● What to do
Copy word for word the lines of the listing starting at the line that contains "Search for Job Openings (406, 464)" and ending at the line that contains "State Agency Websites (81, 546)", with both of those lines included.

● Data supplied
-------------------------

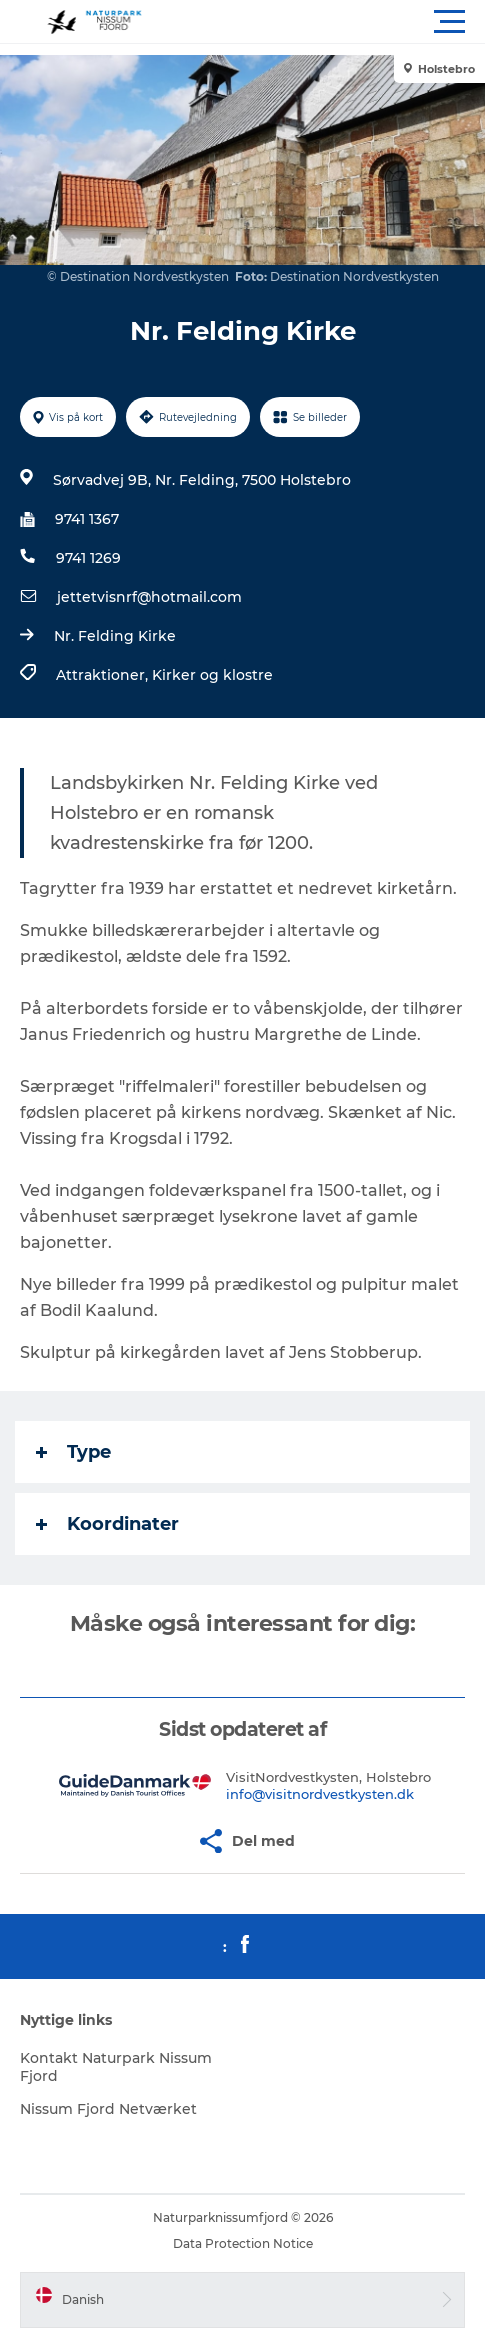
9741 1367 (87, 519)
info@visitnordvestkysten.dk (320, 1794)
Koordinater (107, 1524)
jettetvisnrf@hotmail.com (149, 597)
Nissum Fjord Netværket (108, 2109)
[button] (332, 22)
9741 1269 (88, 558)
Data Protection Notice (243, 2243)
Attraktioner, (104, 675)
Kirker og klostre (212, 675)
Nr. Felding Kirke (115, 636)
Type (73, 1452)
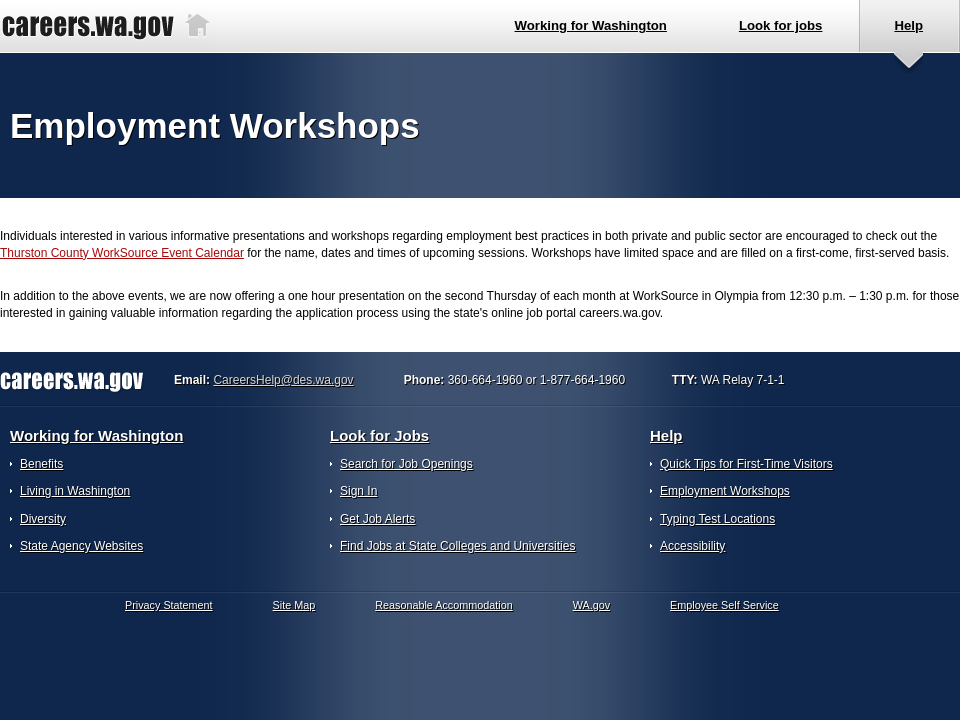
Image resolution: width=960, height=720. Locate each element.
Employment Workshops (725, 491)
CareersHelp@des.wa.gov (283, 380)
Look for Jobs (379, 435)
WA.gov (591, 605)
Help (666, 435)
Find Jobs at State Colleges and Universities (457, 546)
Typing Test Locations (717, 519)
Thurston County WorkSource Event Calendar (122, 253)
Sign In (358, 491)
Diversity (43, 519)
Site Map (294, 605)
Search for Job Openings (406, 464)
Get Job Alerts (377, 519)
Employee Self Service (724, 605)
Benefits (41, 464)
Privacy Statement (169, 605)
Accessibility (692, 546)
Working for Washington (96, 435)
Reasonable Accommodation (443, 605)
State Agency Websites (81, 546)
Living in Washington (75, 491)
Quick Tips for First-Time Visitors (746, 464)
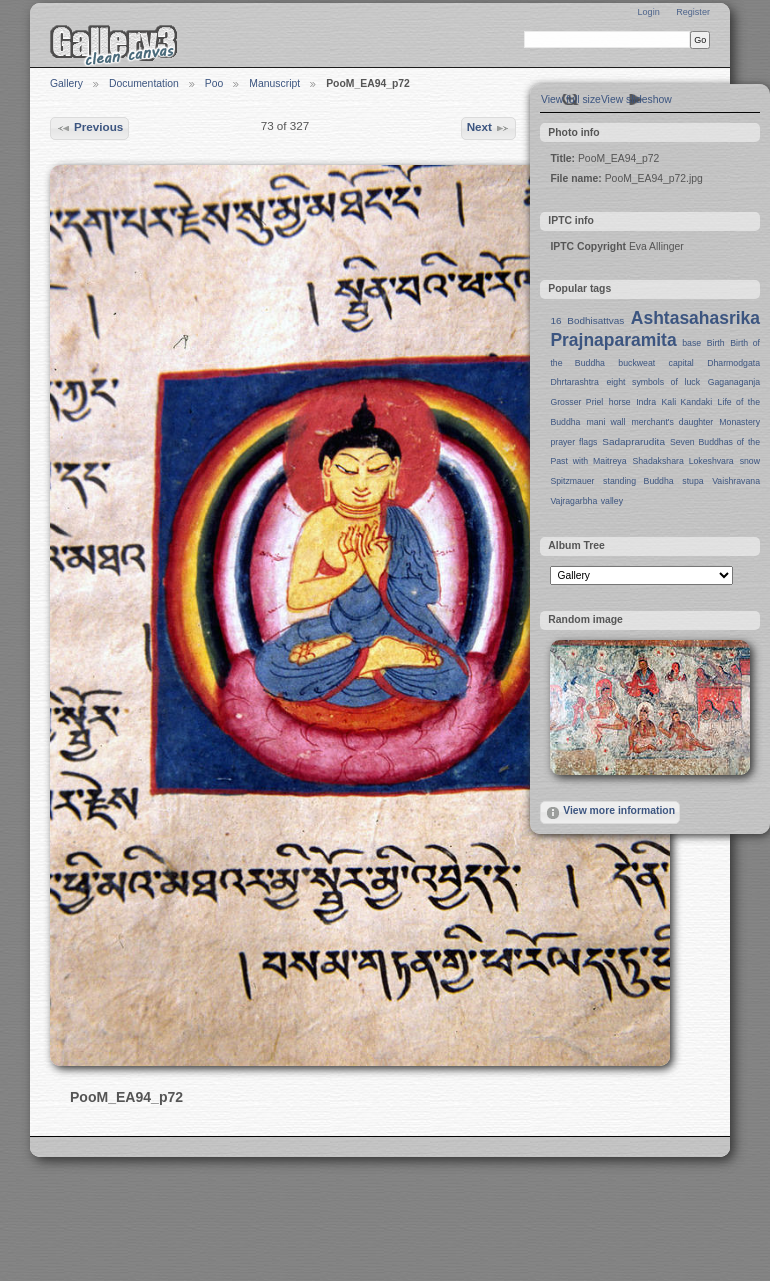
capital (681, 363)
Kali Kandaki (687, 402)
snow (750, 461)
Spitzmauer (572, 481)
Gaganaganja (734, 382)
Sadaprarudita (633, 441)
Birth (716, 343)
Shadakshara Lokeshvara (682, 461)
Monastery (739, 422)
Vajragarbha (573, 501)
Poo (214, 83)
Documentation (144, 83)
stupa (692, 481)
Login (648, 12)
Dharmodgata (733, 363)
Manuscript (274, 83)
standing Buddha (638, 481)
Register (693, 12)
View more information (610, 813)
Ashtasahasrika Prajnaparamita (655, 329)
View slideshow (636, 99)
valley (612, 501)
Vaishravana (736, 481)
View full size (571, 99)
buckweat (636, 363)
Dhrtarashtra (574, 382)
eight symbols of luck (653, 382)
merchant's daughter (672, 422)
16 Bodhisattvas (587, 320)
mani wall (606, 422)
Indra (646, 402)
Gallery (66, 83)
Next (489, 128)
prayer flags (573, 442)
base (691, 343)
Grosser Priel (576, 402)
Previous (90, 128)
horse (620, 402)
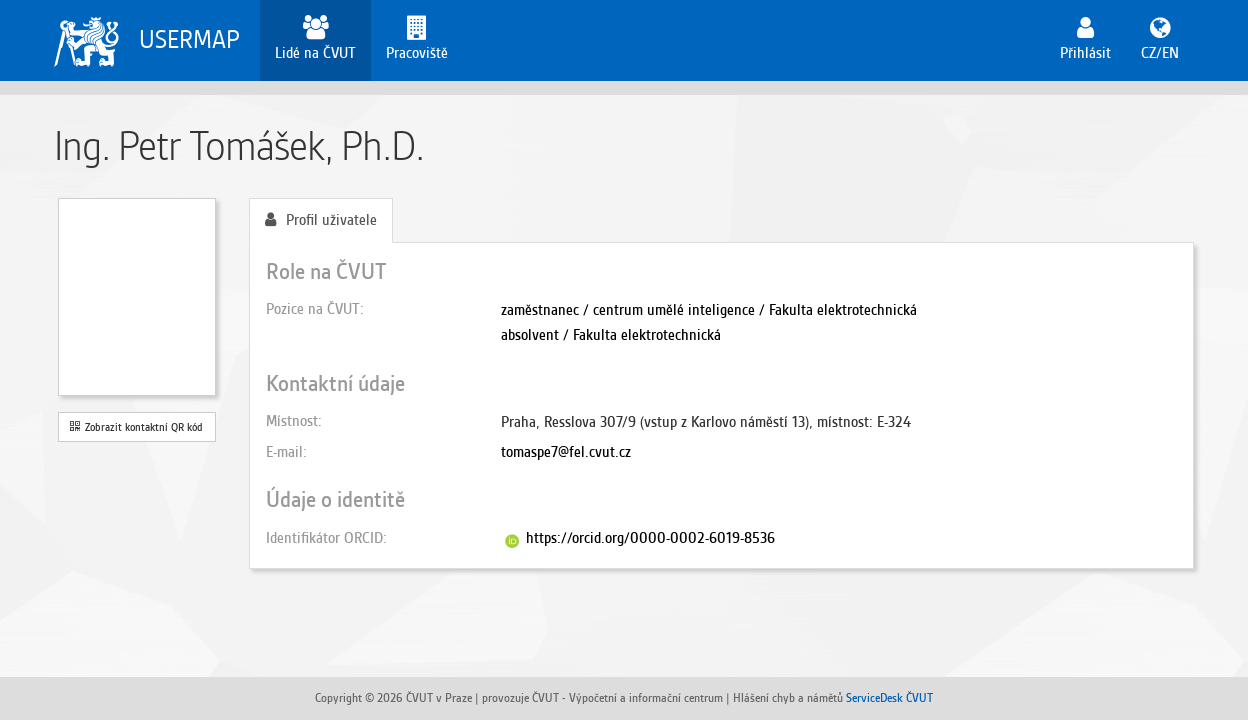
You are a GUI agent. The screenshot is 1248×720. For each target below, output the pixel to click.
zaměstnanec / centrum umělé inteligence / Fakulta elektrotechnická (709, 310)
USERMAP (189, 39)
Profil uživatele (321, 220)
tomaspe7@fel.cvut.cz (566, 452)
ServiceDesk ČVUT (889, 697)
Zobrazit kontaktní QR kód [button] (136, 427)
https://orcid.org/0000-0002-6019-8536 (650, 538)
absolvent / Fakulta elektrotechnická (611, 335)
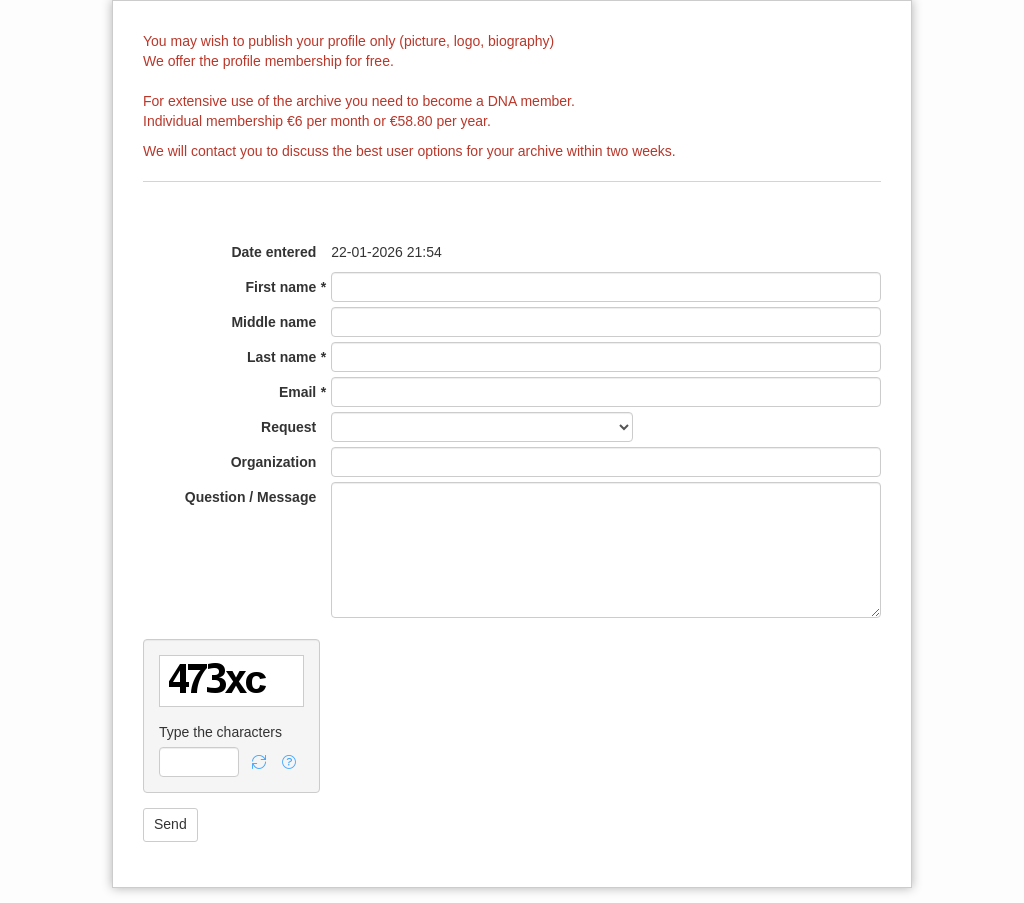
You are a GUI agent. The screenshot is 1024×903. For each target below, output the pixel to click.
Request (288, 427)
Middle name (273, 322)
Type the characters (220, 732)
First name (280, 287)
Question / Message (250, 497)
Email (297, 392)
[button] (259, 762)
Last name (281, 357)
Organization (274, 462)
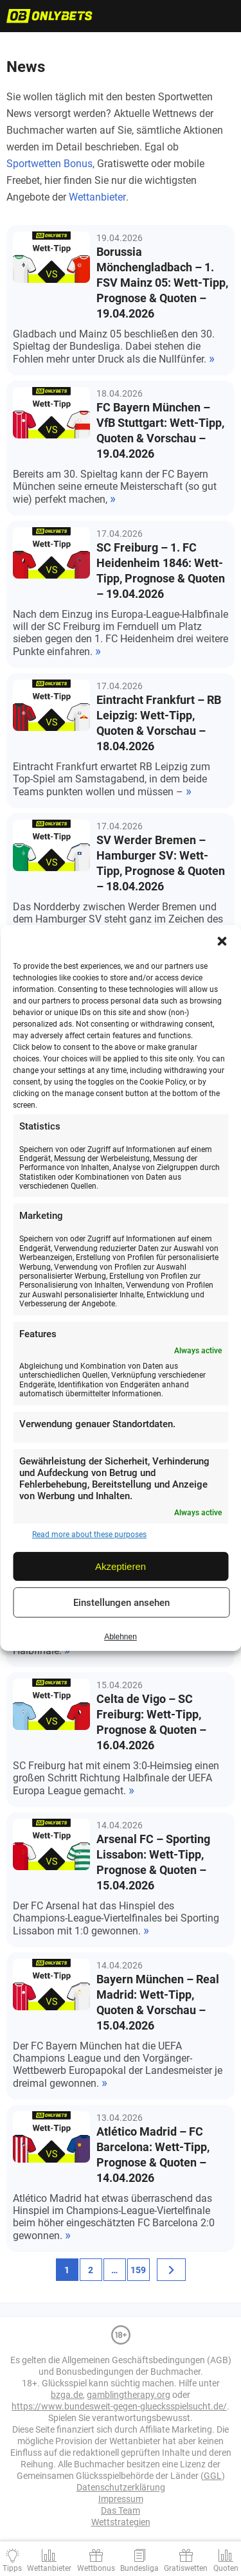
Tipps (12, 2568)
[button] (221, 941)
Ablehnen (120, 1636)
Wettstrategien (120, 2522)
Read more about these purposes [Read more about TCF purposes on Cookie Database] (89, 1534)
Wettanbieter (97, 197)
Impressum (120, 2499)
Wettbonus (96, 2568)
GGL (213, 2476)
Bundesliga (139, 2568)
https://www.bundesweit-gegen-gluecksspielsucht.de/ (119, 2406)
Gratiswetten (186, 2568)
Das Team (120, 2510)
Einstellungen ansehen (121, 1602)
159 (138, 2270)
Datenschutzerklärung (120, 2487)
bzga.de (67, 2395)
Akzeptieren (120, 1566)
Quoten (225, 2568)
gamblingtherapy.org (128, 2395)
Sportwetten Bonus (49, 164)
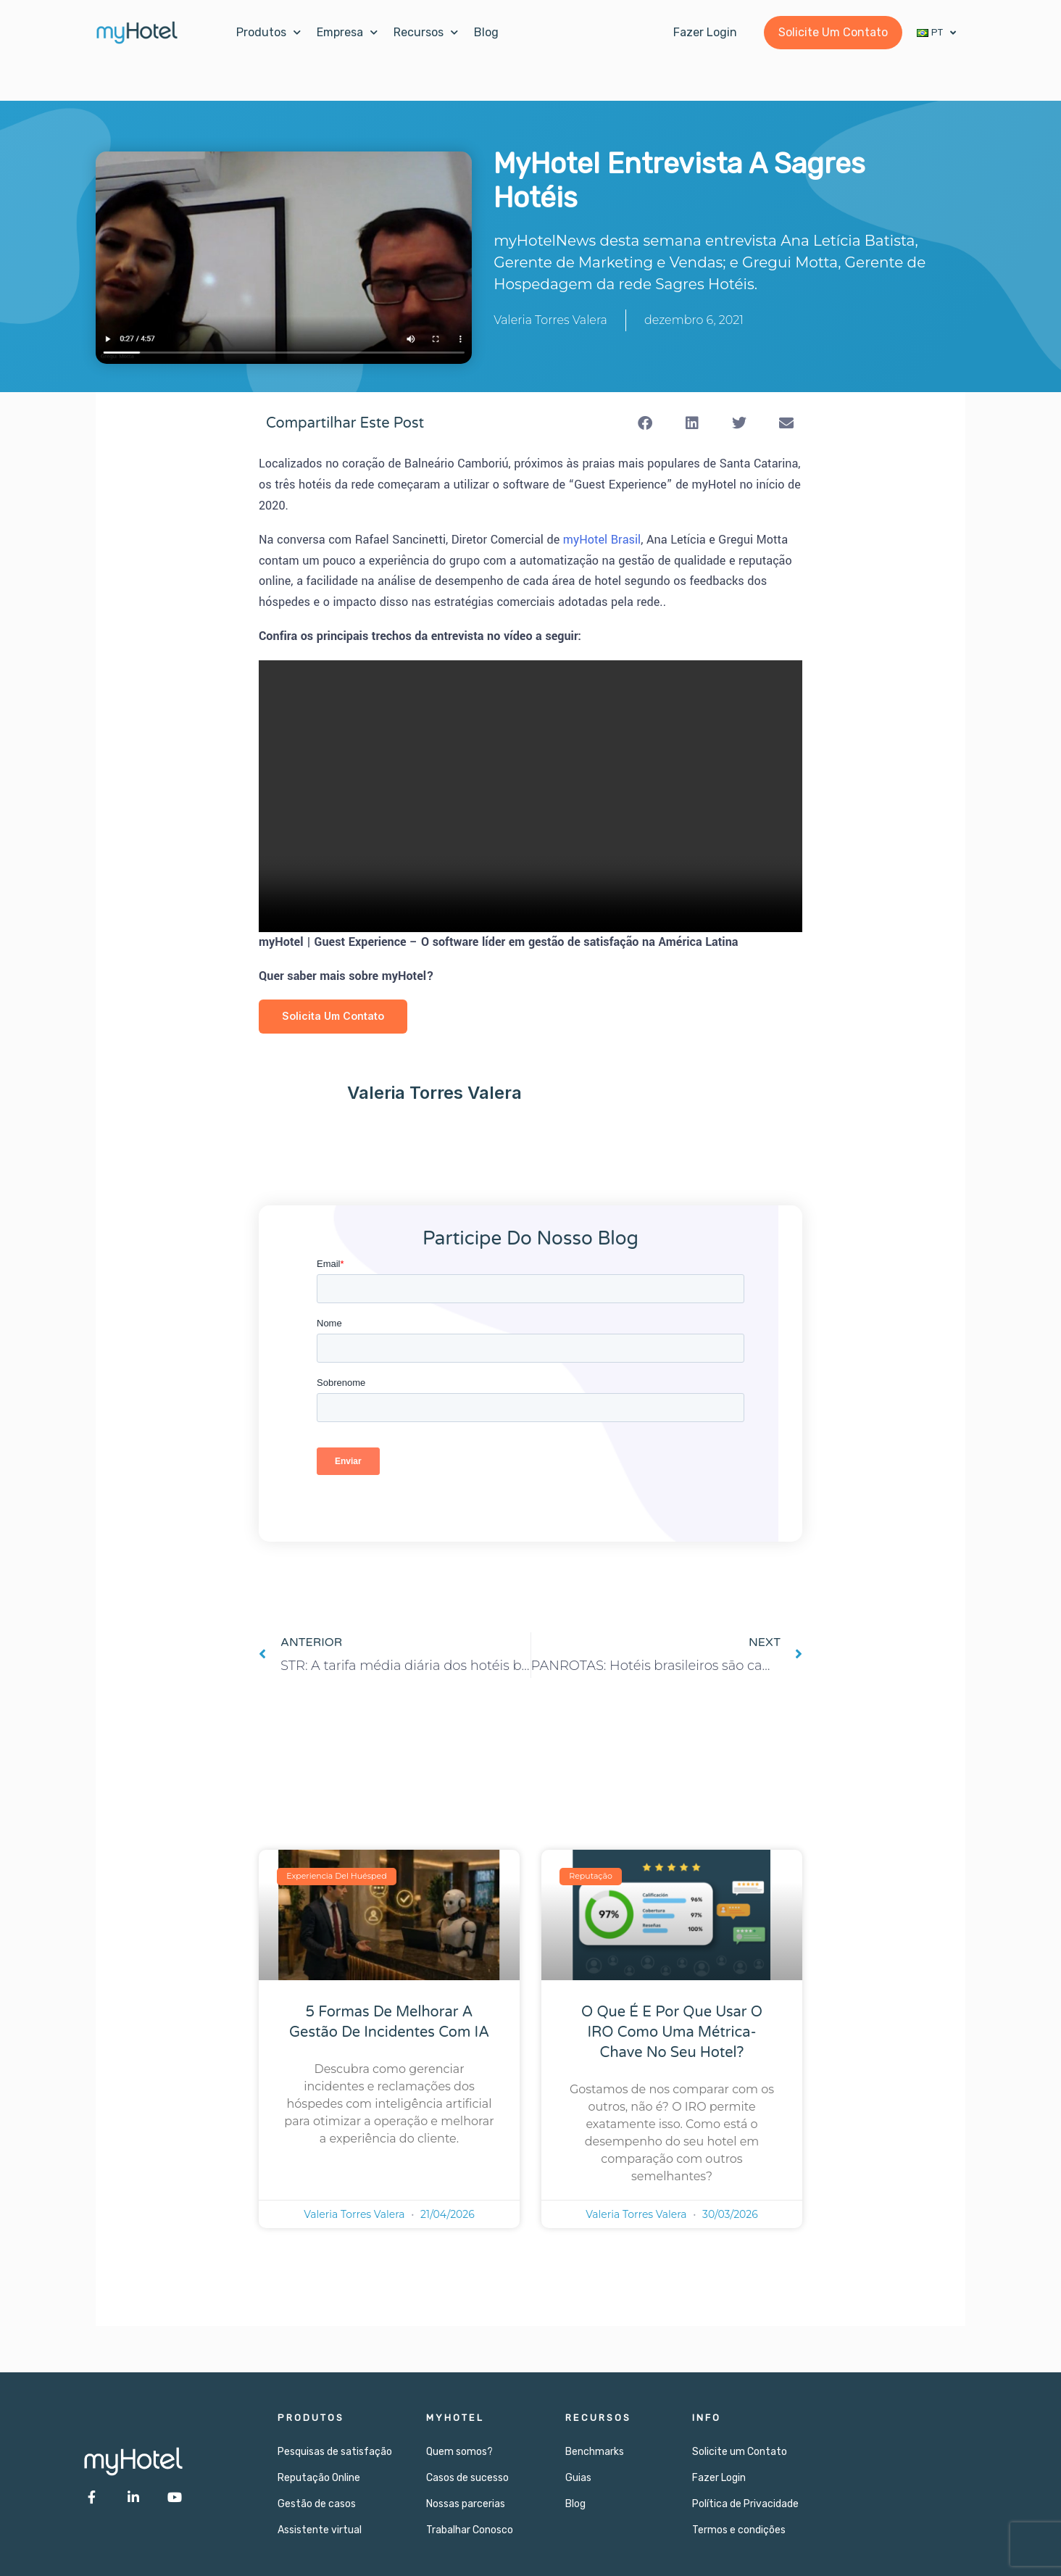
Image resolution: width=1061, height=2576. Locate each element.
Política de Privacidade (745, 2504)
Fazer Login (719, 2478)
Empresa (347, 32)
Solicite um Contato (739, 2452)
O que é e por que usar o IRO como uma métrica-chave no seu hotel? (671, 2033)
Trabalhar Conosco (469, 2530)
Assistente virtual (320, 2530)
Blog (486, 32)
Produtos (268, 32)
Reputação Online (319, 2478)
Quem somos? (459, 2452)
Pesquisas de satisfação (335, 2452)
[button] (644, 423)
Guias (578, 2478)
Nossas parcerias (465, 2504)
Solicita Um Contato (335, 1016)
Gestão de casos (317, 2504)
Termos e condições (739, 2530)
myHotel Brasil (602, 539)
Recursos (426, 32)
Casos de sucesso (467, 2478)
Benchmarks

-------------------------

● Written reply
Search for Job Openings (406, 464)
Get Job Alerts (377, 519)
Employee Self Service (724, 605)
Benefits (41, 464)
Privacy Statement (169, 605)
Accessibility (692, 546)
Working for Washington (96, 435)
Reasonable Accommodation (443, 605)
State Agency Websites (81, 546)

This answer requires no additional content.